◆ **Description of the task**: Repeat every one of the entries below word for word, with nothing changed.

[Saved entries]
----
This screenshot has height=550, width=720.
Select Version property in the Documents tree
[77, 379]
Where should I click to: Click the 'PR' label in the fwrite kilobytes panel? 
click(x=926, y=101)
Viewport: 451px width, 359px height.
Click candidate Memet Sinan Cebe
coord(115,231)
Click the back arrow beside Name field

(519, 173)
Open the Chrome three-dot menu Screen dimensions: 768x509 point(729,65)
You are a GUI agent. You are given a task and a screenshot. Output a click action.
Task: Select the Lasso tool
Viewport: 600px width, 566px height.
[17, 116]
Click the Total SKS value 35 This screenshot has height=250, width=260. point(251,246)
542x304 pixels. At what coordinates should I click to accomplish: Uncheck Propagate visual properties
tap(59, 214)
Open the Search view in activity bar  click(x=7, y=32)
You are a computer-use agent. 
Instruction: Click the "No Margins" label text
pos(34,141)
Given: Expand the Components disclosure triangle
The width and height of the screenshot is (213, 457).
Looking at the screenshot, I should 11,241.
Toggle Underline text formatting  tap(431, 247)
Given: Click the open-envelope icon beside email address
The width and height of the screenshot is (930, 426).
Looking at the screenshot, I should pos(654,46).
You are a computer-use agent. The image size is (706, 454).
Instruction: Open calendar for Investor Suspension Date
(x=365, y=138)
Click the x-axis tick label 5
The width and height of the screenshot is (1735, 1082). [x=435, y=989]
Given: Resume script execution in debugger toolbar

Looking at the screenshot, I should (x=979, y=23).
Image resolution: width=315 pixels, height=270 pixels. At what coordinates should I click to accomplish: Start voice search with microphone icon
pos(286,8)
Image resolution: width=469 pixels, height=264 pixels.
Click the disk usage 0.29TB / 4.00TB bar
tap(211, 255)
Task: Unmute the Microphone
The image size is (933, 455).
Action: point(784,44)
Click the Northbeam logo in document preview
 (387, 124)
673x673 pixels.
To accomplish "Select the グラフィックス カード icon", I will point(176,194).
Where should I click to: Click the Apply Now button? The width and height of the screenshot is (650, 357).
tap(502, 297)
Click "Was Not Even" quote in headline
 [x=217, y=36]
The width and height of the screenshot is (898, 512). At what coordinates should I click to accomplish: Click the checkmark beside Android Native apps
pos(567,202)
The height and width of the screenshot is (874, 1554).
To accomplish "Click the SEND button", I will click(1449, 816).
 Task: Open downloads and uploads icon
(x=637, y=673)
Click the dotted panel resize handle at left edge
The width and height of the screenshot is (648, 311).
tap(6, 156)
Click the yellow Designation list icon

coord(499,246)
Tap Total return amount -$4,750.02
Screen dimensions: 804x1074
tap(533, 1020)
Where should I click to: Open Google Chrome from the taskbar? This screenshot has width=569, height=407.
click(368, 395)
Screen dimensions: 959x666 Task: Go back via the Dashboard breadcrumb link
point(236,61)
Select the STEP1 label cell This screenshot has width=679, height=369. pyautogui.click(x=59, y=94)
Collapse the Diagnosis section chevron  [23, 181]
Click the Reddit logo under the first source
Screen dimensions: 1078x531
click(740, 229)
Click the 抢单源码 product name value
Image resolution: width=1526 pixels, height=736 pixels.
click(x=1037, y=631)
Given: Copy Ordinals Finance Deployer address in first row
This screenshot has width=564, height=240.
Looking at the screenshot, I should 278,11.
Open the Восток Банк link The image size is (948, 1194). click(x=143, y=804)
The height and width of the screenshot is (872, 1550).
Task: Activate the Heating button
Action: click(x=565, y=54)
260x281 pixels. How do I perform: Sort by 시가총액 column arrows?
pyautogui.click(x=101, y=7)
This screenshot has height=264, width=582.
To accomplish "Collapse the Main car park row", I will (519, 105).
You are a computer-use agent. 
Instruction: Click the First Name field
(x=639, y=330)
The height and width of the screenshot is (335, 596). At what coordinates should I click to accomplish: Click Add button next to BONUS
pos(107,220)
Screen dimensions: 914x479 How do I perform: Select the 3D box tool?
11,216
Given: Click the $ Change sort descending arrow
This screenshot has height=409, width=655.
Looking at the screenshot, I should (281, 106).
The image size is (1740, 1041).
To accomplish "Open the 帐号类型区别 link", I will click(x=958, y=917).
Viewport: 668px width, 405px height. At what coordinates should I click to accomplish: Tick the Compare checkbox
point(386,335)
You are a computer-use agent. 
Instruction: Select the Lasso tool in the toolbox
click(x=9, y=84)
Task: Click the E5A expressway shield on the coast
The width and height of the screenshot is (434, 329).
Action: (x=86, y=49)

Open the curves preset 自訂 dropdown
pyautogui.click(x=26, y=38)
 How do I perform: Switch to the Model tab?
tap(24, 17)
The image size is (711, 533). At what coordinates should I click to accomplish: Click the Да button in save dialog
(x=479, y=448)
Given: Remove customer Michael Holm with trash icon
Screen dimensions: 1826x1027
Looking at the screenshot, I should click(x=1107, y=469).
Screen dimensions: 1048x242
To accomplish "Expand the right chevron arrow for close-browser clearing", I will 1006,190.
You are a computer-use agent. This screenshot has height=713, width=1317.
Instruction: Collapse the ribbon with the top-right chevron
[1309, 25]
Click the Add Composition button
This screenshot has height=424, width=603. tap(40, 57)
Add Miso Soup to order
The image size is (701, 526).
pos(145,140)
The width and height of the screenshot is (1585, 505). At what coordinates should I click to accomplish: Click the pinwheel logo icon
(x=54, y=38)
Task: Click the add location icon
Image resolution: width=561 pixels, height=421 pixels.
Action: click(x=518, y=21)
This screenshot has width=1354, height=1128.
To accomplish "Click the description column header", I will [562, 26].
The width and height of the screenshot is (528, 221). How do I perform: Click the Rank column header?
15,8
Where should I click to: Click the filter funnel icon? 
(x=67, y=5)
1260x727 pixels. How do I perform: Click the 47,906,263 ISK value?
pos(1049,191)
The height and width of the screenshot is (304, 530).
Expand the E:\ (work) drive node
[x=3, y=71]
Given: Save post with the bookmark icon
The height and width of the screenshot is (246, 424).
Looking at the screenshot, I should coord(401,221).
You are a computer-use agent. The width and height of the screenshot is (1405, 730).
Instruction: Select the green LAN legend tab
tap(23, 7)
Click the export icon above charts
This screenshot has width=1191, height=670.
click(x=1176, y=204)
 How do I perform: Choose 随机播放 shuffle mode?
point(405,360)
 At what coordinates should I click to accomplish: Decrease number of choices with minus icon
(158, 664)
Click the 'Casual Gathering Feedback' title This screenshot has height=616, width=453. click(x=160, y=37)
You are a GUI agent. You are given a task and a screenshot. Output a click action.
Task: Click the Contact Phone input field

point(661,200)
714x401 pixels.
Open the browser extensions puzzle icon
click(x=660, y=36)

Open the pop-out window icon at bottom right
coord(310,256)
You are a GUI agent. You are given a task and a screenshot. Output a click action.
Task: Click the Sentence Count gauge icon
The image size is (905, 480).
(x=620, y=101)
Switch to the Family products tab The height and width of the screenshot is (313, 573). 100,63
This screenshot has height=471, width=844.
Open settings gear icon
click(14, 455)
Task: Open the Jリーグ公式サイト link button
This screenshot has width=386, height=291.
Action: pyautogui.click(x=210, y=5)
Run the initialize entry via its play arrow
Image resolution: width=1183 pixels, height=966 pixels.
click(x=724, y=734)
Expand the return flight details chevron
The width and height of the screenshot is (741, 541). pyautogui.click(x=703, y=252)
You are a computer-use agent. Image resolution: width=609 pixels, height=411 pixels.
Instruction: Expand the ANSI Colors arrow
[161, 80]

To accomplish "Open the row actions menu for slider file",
----
◆ **Exercise result**:
This screenshot has height=550, width=720.
Select Version property in the Documents tree
[77, 379]
Where should I click to: Click the 'PR' label in the fwrite kilobytes panel? 
click(x=926, y=101)
Viewport: 451px width, 359px height.
Click candidate Memet Sinan Cebe
coord(115,231)
Click the back arrow beside Name field

(519, 173)
Open the Chrome three-dot menu Screen dimensions: 768x509 point(729,65)
You are a GUI agent. You are given a task and a screenshot. Output a click action.
Task: Select the Lasso tool
Viewport: 600px width, 566px height.
[17, 116]
Click the Total SKS value 35 This screenshot has height=250, width=260. point(251,246)
542x304 pixels. At what coordinates should I click to accomplish: Uncheck Propagate visual properties
tap(59, 214)
Open the Search view in activity bar  click(x=7, y=32)
You are a computer-use agent. 
Instruction: Click the "No Margins" label text
pos(34,141)
Given: Expand the Components disclosure triangle
The width and height of the screenshot is (213, 457).
Looking at the screenshot, I should 11,241.
Toggle Underline text formatting  tap(431, 247)
Given: Click the open-envelope icon beside email address
The width and height of the screenshot is (930, 426).
Looking at the screenshot, I should pos(654,46).
You are a computer-use agent. The image size is (706, 454).
Instruction: Open calendar for Investor Suspension Date
(x=365, y=138)
Click the x-axis tick label 5
The width and height of the screenshot is (1735, 1082). [x=435, y=989]
Given: Resume script execution in debugger toolbar

Looking at the screenshot, I should (x=979, y=23).
Image resolution: width=315 pixels, height=270 pixels. At what coordinates should I click to accomplish: Start voice search with microphone icon
pos(286,8)
Image resolution: width=469 pixels, height=264 pixels.
Click the disk usage 0.29TB / 4.00TB bar
tap(211, 255)
Task: Unmute the Microphone
The image size is (933, 455).
Action: point(784,44)
Click the Northbeam logo in document preview
 (387, 124)
673x673 pixels.
To accomplish "Select the グラフィックス カード icon", I will point(176,194).
Where should I click to: Click the Apply Now button? The width and height of the screenshot is (650, 357).
tap(502, 297)
Click "Was Not Even" quote in headline
 [x=217, y=36]
The width and height of the screenshot is (898, 512). At what coordinates should I click to accomplish: Click the checkmark beside Android Native apps
pos(567,202)
The height and width of the screenshot is (874, 1554).
To accomplish "Click the SEND button", I will click(1449, 816).
 Task: Open downloads and uploads icon
(x=637, y=673)
Click the dotted panel resize handle at left edge
The width and height of the screenshot is (648, 311).
tap(6, 156)
Click the yellow Designation list icon

coord(499,246)
Tap Total return amount -$4,750.02
Screen dimensions: 804x1074
tap(533, 1020)
Where should I click to: Open Google Chrome from the taskbar? This screenshot has width=569, height=407.
click(368, 395)
Screen dimensions: 959x666 Task: Go back via the Dashboard breadcrumb link
point(236,61)
Select the STEP1 label cell This screenshot has width=679, height=369. pyautogui.click(x=59, y=94)
Collapse the Diagnosis section chevron  [23, 181]
Click the Reddit logo under the first source
Screen dimensions: 1078x531
click(740, 229)
Click the 抢单源码 product name value
Image resolution: width=1526 pixels, height=736 pixels.
click(x=1037, y=631)
Given: Copy Ordinals Finance Deployer address in first row
This screenshot has width=564, height=240.
Looking at the screenshot, I should 278,11.
Open the Восток Банк link The image size is (948, 1194). click(x=143, y=804)
The height and width of the screenshot is (872, 1550).
Task: Activate the Heating button
Action: click(x=565, y=54)
260x281 pixels. How do I perform: Sort by 시가총액 column arrows?
pyautogui.click(x=101, y=7)
This screenshot has height=264, width=582.
To accomplish "Collapse the Main car park row", I will (519, 105).
You are a computer-use agent. 
Instruction: Click the First Name field
(x=639, y=330)
The height and width of the screenshot is (335, 596). At what coordinates should I click to accomplish: Click Add button next to BONUS
pos(107,220)
Screen dimensions: 914x479 How do I perform: Select the 3D box tool?
11,216
Given: Click the $ Change sort descending arrow
This screenshot has height=409, width=655.
Looking at the screenshot, I should (281, 106).
The image size is (1740, 1041).
To accomplish "Open the 帐号类型区别 link", I will click(x=958, y=917).
Viewport: 668px width, 405px height. At what coordinates should I click to accomplish: Tick the Compare checkbox
point(386,335)
You are a computer-use agent. 
Instruction: Select the Lasso tool in the toolbox
click(x=9, y=84)
Task: Click the E5A expressway shield on the coast
The width and height of the screenshot is (434, 329).
Action: (x=86, y=49)

Open the curves preset 自訂 dropdown
pyautogui.click(x=26, y=38)
 How do I perform: Switch to the Model tab?
tap(24, 17)
The image size is (711, 533). At what coordinates should I click to accomplish: Click the Да button in save dialog
(x=479, y=448)
Given: Remove customer Michael Holm with trash icon
Screen dimensions: 1826x1027
Looking at the screenshot, I should click(x=1107, y=469).
Screen dimensions: 1048x242
To accomplish "Expand the right chevron arrow for close-browser clearing", I will 1006,190.
You are a computer-use agent. This screenshot has height=713, width=1317.
Instruction: Collapse the ribbon with the top-right chevron
[1309, 25]
Click the Add Composition button
This screenshot has height=424, width=603. tap(40, 57)
Add Miso Soup to order
The image size is (701, 526).
pos(145,140)
The width and height of the screenshot is (1585, 505). At what coordinates should I click to accomplish: Click the pinwheel logo icon
(x=54, y=38)
Task: Click the add location icon
Image resolution: width=561 pixels, height=421 pixels.
Action: click(x=518, y=21)
This screenshot has width=1354, height=1128.
To accomplish "Click the description column header", I will [562, 26].
The width and height of the screenshot is (528, 221). How do I perform: Click the Rank column header?
15,8
Where should I click to: Click the filter funnel icon? 
(x=67, y=5)
1260x727 pixels. How do I perform: Click the 47,906,263 ISK value?
pos(1049,191)
The height and width of the screenshot is (304, 530).
Expand the E:\ (work) drive node
[x=3, y=71]
Given: Save post with the bookmark icon
The height and width of the screenshot is (246, 424).
Looking at the screenshot, I should coord(401,221).
You are a computer-use agent. The width and height of the screenshot is (1405, 730).
Instruction: Select the green LAN legend tab
tap(23, 7)
Click the export icon above charts
This screenshot has width=1191, height=670.
click(x=1176, y=204)
 How do I perform: Choose 随机播放 shuffle mode?
point(405,360)
 At what coordinates should I click to accomplish: Decrease number of choices with minus icon
(158, 664)
Click the 'Casual Gathering Feedback' title This screenshot has height=616, width=453. click(x=160, y=37)
You are a GUI agent. You are given a task and a screenshot. Output a click action.
Task: Click the Contact Phone input field

point(661,200)
714x401 pixels.
Open the browser extensions puzzle icon
click(x=660, y=36)

Open the pop-out window icon at bottom right
coord(310,256)
You are a GUI agent. You are given a task and a screenshot. Output a click action.
Task: Click the Sentence Count gauge icon
The image size is (905, 480).
(x=620, y=101)
Switch to the Family products tab The height and width of the screenshot is (313, 573). 100,63
This screenshot has height=471, width=844.
Open settings gear icon
click(14, 455)
Task: Open the Jリーグ公式サイト link button
This screenshot has width=386, height=291.
Action: pyautogui.click(x=210, y=5)
Run the initialize entry via its play arrow
Image resolution: width=1183 pixels, height=966 pixels.
click(x=724, y=734)
Expand the return flight details chevron
The width and height of the screenshot is (741, 541). pyautogui.click(x=703, y=252)
You are a computer-use agent. Image resolution: width=609 pixels, height=411 pixels.
Instruction: Expand the ANSI Colors arrow
[161, 80]

To accomplish "Open the row actions menu for slider file",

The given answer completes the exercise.